[START OF Excerpt]
This exhibition’s central work, Nuvole (2006-2018) — which literally means clouds — explores these formal traditions and looks at how clouds can function as divisions of space while still serving as the apotheosis of ethereal formlessness. Like clouds of our digital age, Hashimoto’s sculpture shows how there is much to be found in both the intricate detail of minute components and the large-scale meanings that can result from their accumulation. The work weaves around the gallery’s architecture and over major artworks from the museum’s permanent collection, to serve as both helpful foil and a meditation on the continuum of human expression. For more than a decade, Hashimoto has re-used many of his discs in his various site-specific installations around the world. Each time, each disc is newly looped, rhythmically tied and hung, existing briefly together to form a greater whole. Through the staging and spectacle of this giant cloud, we are reminded of the voices of progenitors, and how our individual accretion of effort, experience, and value in the arc of human experience is shared.
Nuvole is joined by a selection of Hashimoto’s woodblock and intaglio works in Gallery IV. Created over the last three years in collaboration with Durham Press in Pennsylvania, these works are now being exhibited for the first time in a U.S. museum. They are combined with several wall works from the artist’s own collection. These graphic works illustrate the range and depth of Hashimoto’s work, and point to the generative and collaborative relationships and creative conversations that have occurred between artists over time.
[END OF Excerpt]
[START OF Dataset extract]
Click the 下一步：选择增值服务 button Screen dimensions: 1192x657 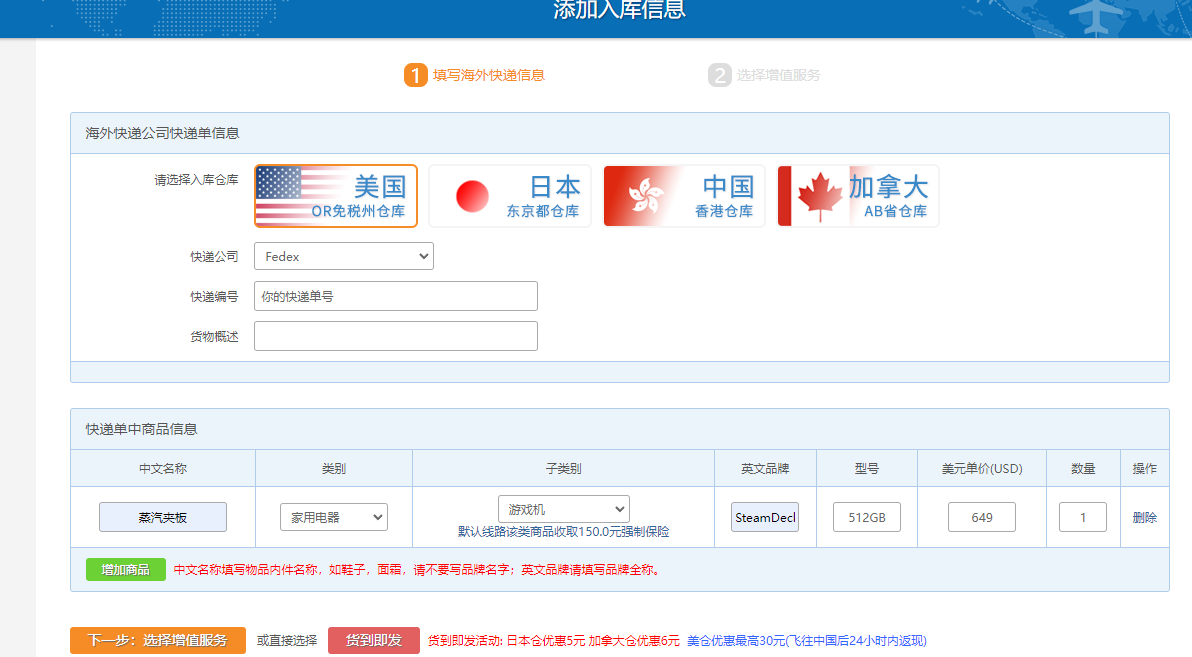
[END OF Dataset extract]
[START OF Dataset extract]
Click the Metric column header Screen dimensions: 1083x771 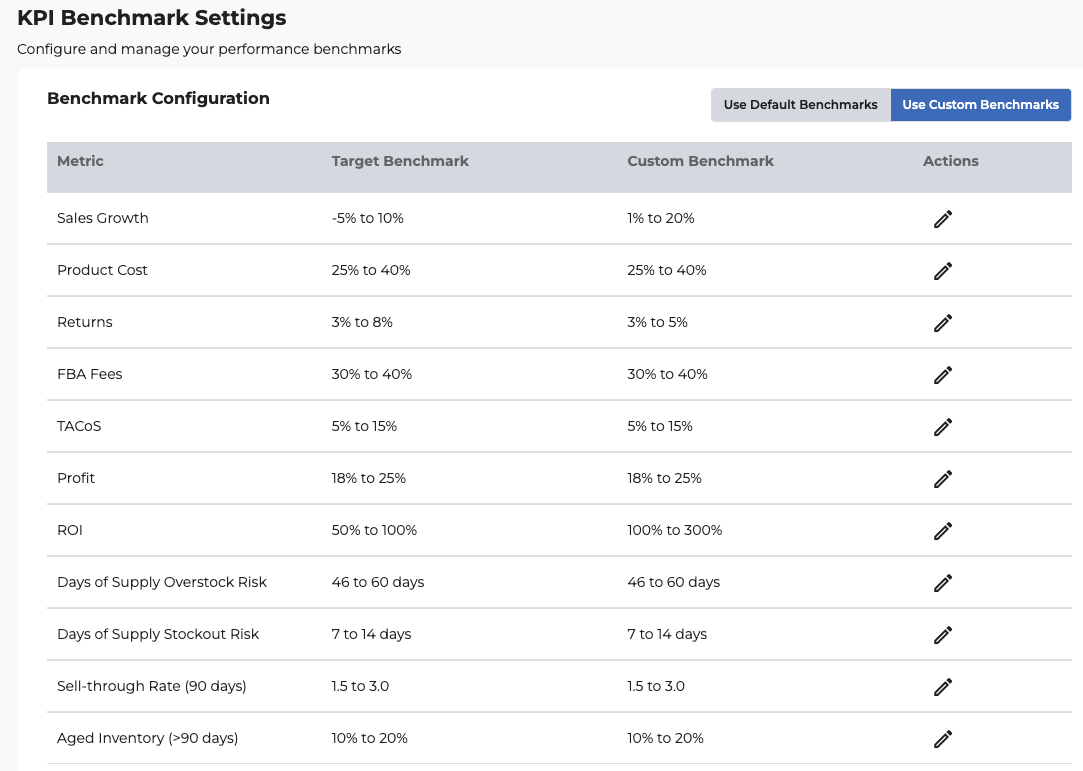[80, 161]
[END OF Dataset extract]
◆ Instructions ◆
1 – Using the Nuvole excerpt, decide whether each statement agrees with it, answering yes or no and quoting the deciding words: (a) The title Nuvole means clouds. (b) The woodblock and intaglio works were made over the last five years. (c) Hashimoto uses only new discs for each installation.
2 – According to the Nuvole excerpt, with which press did Hashimoto create his woodblock and intaglio works?
3 – Print the stretch of the Nuvole excerpt from "Nuvole is joined" through "artists over time.".

◆ Solutions for each task ◆
1 –
(a) Yes: "which literally means clouds"
(b) No: "Created over the last three years in collaboration with Durham Press in Pennsylvania"
(c) No: "For more than a decade, Hashimoto has re-used many of his discs in his various site-specific installations around the world."

2 – Durham Press in Pennsylvania.

3 –
Nuvole is joined by a selection of Hashimoto’s woodblock and intaglio works in Gallery IV. Created over the last three years in collaboration with Durham Press in Pennsylvania, these works are now being exhibited for the first time in a U.S. museum. They are combined with several wall works from the artist’s own collection. These graphic works illustrate the range and depth of Hashimoto’s work, and point to the generative and collaborative relationships and creative conversations that have occurred between artists over time.